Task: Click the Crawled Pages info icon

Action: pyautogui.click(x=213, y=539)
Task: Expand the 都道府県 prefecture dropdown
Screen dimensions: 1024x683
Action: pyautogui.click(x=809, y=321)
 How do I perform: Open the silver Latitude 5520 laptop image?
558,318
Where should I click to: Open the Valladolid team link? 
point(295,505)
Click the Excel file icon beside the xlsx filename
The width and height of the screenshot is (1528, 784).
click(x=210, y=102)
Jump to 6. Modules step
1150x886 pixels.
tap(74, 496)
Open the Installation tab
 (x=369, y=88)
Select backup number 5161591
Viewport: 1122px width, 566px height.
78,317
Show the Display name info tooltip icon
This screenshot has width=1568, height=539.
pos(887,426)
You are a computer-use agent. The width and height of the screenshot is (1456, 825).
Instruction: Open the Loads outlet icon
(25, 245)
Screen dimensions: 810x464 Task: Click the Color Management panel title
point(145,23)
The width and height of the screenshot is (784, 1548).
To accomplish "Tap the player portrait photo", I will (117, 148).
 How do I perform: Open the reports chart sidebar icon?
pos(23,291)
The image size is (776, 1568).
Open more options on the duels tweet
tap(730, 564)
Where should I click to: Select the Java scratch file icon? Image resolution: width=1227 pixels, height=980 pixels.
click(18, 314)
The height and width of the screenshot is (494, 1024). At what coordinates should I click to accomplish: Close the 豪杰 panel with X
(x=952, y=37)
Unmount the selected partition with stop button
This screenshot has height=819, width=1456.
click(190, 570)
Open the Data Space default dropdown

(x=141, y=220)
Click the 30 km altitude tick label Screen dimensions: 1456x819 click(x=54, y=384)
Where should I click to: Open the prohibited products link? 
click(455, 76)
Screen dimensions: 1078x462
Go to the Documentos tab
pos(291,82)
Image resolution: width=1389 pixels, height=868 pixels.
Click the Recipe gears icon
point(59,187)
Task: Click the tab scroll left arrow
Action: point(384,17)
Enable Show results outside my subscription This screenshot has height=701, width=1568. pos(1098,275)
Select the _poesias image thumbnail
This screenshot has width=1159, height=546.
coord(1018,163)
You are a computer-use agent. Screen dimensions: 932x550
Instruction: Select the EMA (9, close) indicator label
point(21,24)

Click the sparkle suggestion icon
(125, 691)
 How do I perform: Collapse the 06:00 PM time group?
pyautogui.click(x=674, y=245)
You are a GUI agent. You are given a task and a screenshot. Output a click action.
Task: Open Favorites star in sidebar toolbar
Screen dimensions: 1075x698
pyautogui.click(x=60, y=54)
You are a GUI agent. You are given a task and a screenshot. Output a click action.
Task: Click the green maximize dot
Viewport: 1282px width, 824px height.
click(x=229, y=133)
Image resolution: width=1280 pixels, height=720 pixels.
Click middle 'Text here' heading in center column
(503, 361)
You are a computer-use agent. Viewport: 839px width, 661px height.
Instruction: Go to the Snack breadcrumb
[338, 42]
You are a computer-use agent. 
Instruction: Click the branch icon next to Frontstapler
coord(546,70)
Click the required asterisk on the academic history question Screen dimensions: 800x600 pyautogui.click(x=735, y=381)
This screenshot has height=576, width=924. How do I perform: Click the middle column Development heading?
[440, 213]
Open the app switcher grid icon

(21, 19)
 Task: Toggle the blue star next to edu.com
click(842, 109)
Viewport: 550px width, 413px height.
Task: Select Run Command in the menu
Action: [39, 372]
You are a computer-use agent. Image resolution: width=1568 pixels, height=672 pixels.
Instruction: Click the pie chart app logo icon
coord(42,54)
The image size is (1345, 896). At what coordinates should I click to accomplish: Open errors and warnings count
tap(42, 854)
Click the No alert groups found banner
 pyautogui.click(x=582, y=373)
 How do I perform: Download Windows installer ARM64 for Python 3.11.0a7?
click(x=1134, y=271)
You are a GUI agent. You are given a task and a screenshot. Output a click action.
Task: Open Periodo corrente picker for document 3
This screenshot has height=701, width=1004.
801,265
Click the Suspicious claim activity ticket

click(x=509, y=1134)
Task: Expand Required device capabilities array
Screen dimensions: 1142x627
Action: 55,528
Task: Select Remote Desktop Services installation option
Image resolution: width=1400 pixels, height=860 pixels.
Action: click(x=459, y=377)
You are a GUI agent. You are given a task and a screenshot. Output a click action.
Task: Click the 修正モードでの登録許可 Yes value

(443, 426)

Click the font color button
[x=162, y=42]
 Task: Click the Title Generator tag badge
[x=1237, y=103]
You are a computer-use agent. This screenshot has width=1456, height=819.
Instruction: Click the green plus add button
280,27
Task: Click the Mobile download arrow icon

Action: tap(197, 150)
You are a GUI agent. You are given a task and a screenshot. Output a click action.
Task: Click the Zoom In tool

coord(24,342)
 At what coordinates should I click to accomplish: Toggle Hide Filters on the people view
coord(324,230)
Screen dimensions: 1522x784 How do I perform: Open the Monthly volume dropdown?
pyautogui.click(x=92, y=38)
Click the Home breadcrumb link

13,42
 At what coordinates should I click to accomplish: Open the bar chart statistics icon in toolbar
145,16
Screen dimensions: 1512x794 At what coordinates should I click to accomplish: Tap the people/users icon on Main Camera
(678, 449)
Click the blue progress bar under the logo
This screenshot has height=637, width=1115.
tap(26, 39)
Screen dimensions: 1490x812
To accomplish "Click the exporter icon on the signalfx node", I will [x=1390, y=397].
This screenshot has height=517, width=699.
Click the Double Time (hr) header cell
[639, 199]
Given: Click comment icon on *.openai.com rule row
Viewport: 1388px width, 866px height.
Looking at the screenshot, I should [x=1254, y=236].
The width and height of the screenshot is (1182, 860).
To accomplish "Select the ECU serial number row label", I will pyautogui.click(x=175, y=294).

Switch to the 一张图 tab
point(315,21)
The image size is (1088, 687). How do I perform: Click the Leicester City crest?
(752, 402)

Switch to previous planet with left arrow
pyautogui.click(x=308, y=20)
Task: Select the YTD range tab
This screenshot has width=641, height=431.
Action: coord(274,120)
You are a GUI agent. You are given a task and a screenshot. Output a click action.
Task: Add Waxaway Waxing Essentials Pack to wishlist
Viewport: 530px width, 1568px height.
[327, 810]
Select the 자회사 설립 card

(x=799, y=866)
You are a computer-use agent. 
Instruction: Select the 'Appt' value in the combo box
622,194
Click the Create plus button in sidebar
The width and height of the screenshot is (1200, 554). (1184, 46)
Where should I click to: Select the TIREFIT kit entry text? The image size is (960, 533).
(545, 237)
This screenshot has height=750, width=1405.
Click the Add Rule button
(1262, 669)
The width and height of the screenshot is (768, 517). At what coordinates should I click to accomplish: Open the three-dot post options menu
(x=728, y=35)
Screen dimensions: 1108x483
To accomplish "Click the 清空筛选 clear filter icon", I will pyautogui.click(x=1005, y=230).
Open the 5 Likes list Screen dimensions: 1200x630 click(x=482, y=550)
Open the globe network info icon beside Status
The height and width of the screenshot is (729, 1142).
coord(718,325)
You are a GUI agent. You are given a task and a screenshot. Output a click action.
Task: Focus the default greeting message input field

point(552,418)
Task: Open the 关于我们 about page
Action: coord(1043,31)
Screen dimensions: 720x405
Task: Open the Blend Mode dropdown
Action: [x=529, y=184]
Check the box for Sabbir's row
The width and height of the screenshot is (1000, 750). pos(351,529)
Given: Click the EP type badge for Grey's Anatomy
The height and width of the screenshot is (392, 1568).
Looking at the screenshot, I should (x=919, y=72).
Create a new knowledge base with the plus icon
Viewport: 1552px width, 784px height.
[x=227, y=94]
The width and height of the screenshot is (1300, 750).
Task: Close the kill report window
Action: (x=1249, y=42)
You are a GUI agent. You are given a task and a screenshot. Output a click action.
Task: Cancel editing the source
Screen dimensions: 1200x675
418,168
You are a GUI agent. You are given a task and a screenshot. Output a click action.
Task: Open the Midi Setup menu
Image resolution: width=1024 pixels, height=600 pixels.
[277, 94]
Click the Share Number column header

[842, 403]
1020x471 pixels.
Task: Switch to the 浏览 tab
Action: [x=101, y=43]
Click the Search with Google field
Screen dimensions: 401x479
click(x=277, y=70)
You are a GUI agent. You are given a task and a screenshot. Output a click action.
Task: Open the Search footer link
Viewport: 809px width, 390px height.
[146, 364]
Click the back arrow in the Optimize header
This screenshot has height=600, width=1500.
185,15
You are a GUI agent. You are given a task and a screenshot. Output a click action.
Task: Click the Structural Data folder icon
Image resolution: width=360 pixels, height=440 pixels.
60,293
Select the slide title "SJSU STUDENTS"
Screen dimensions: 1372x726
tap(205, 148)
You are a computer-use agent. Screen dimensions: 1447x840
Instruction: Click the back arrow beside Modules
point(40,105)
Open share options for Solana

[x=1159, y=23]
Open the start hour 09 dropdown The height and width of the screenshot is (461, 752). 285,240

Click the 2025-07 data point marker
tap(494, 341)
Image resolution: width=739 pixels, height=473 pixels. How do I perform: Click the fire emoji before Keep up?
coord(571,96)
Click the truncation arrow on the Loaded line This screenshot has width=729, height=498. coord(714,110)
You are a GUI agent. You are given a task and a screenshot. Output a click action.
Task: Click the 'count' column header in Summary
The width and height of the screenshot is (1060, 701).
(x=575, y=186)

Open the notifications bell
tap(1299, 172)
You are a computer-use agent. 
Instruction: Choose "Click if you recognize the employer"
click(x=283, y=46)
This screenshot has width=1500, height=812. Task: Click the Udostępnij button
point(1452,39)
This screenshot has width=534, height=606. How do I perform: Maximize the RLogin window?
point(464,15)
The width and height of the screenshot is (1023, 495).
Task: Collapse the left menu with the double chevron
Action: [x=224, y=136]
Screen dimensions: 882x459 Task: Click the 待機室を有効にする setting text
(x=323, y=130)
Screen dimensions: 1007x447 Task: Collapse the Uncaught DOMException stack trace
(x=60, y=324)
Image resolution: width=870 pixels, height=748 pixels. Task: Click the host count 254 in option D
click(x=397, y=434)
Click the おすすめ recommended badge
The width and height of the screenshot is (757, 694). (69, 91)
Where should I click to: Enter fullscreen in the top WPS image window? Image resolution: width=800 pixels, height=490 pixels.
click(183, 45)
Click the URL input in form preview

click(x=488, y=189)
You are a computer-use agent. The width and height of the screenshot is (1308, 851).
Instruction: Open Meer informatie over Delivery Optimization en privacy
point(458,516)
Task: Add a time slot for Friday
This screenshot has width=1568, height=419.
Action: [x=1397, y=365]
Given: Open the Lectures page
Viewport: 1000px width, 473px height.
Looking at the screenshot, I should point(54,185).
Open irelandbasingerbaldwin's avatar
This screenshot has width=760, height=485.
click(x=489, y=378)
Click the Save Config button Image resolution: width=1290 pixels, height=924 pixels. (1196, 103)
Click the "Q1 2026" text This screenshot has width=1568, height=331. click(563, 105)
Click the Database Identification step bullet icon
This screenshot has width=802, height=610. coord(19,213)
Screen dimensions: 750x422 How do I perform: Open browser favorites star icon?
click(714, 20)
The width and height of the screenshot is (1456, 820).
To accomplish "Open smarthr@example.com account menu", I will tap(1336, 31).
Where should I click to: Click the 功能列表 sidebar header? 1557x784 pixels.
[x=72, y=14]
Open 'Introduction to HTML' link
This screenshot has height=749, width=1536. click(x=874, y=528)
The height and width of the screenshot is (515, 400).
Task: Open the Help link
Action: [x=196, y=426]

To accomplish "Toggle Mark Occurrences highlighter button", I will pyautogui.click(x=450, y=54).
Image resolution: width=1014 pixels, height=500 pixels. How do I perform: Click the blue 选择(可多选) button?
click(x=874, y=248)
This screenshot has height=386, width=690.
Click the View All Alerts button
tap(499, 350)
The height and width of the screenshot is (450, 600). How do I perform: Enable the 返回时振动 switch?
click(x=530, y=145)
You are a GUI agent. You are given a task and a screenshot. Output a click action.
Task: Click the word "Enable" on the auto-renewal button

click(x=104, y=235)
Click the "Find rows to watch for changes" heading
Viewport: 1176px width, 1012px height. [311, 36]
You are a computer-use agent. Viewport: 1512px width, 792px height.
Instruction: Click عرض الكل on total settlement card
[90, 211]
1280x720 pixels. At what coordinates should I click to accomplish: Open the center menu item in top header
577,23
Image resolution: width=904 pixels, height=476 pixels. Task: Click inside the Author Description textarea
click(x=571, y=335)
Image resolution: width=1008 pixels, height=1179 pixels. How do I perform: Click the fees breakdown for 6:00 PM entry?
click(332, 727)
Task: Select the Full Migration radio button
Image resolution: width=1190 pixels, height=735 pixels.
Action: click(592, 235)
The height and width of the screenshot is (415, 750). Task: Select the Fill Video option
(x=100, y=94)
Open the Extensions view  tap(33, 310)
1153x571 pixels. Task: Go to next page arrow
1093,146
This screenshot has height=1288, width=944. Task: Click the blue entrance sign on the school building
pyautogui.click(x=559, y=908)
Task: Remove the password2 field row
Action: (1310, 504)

**********

EXERCISE GOAL:
Copy the data verbatim, starting at the line that contains "Click the back arrow in the Optimize header" and ending after the line that contains "Click the truncation". Include both of those lines and nothing outside them.

TASK RESULT:
Click the back arrow in the Optimize header
This screenshot has height=600, width=1500.
185,15
You are a GUI agent. You are given a task and a screenshot. Output a click action.
Task: Click the Structural Data folder icon
Image resolution: width=360 pixels, height=440 pixels.
60,293
Select the slide title "SJSU STUDENTS"
Screen dimensions: 1372x726
tap(205, 148)
You are a computer-use agent. Screen dimensions: 1447x840
Instruction: Click the back arrow beside Modules
point(40,105)
Open share options for Solana

[x=1159, y=23]
Open the start hour 09 dropdown The height and width of the screenshot is (461, 752). 285,240

Click the 2025-07 data point marker
tap(494, 341)
Image resolution: width=739 pixels, height=473 pixels. How do I perform: Click the fire emoji before Keep up?
coord(571,96)
Click the truncation arrow on the Loaded line This screenshot has width=729, height=498. coord(714,110)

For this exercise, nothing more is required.